(Short exercise) Turn the paragraph in the preamp write-up below that begins "In 2004, I built my own adaptation" into a concise bulleted list that keeps its main facts.

[Start Text provided]

Dual channel bass/guitar blackface-style 1U preamp

with transformer balanced low impedance outputs

front oblique
              view of preamp
In 2004, I built my own adaptation of an Alembic F-2B dual channel blackface-style bass preamp.  In 2007, I sold it to a bass player who saw it on my web page.  I also received numerous emails from bass players all over the world who were interested in building their own version.  In response to this interest, in early 2010 I started designing an updated version of a 1U dual channel preamp.  The two main objectives for improvement were to increase the amount of clean headroom (input and output), and to be able to drive +4 dBu balanced outputs.  I finished building the turret boards by May 2010, but the arrival of good weather, followed by the arrival of true love, left the project stalled at 75% complete until Fall 2011.  I finished putting it together in October 2011, and spent the following month writing this page and updating the layout and assembly drawings to reflect as-built component values and voltage measurements.  Forgive the lack of a true schematic; the layout contains the component values and wiring connections.  The current layout diagrams do not show how the AC mains connections are wired.  It's completely standard, but you should understand exactly what this means if you want to build your own. The assembly drawings are scaled properly, but the placement of the parts in the enclosure is not what I'd call blueprint accurate.  If you attempt to build something like this project from my documentation, you are unlikely to use exactly the same sized switches, pots, jacks, etc. that I did.  A 1U rack enclosure doesn't leave much margin for placement error, so it would be prudent to test fit everything by hand before drilling holes in your enclosure.

[End Text provided]
[Start Provided records]

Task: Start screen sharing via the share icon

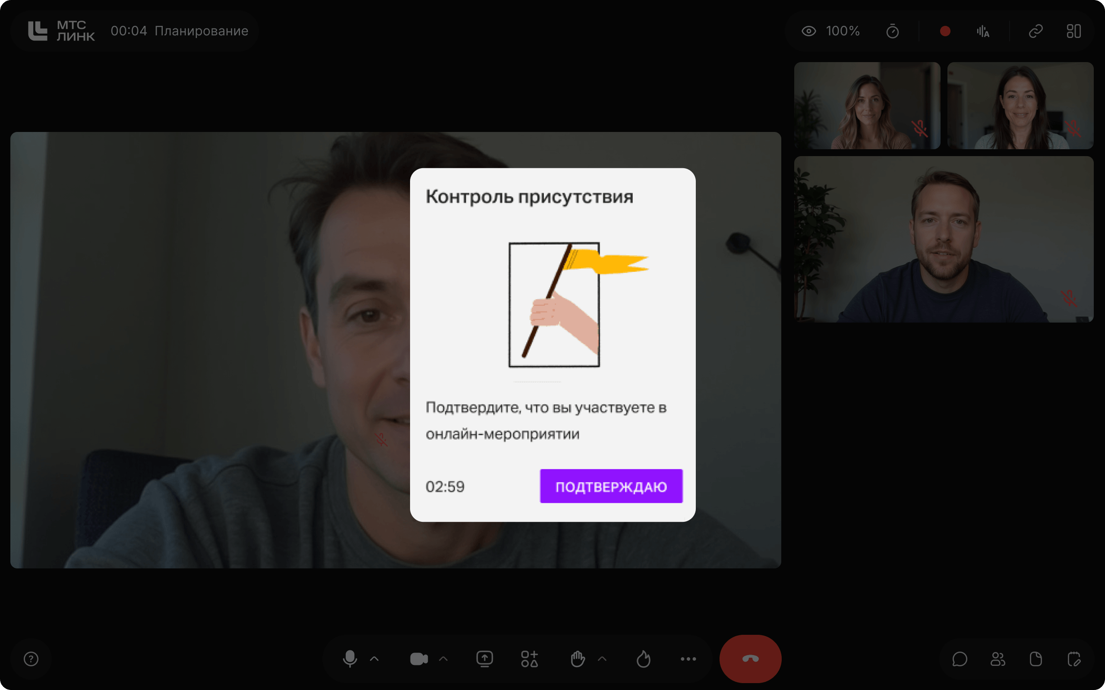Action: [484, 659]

[End Provided records]
[Start Provided records]

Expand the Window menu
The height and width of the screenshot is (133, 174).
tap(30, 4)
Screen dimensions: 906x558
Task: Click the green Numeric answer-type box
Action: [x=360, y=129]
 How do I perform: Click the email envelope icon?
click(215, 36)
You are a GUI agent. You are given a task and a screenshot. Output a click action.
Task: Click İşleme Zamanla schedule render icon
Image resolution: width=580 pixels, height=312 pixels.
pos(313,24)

[End Provided records]

(Output)
- In 2004, the author built an adaptation of an Alembic F-2B dual channel blackface-style bass preamp. In 2007, the author sold it to a bass player who had seen it on the author's web page.
- Many bass players worldwide emailed about building their own version. In response, the author began designing an updated 1U dual channel preamp in early 2010.
- There were two goals: more clean headroom on input and output, and the ability to drive +4 dBu balanced outputs.
- The turret boards were finished by May 2010. The project then stalled at 75% complete until Fall 2011 and was finished in October 2011.
- The following month went to writing the page and updating the layout and assembly drawings with as-built component values and voltage measurements.
- There is no true schematic. The layout gives the component values and wiring connections, but it does not show the AC mains wiring, which is standard and should be fully understood by anyone building one.
- The assembly drawings are properly scaled, but part placement is not blueprint accurate, and other builders will likely use switches, pots and jacks of different sizes.
- A 1U enclosure leaves little room for placement error, so everything should be test fitted by hand before holes are drilled.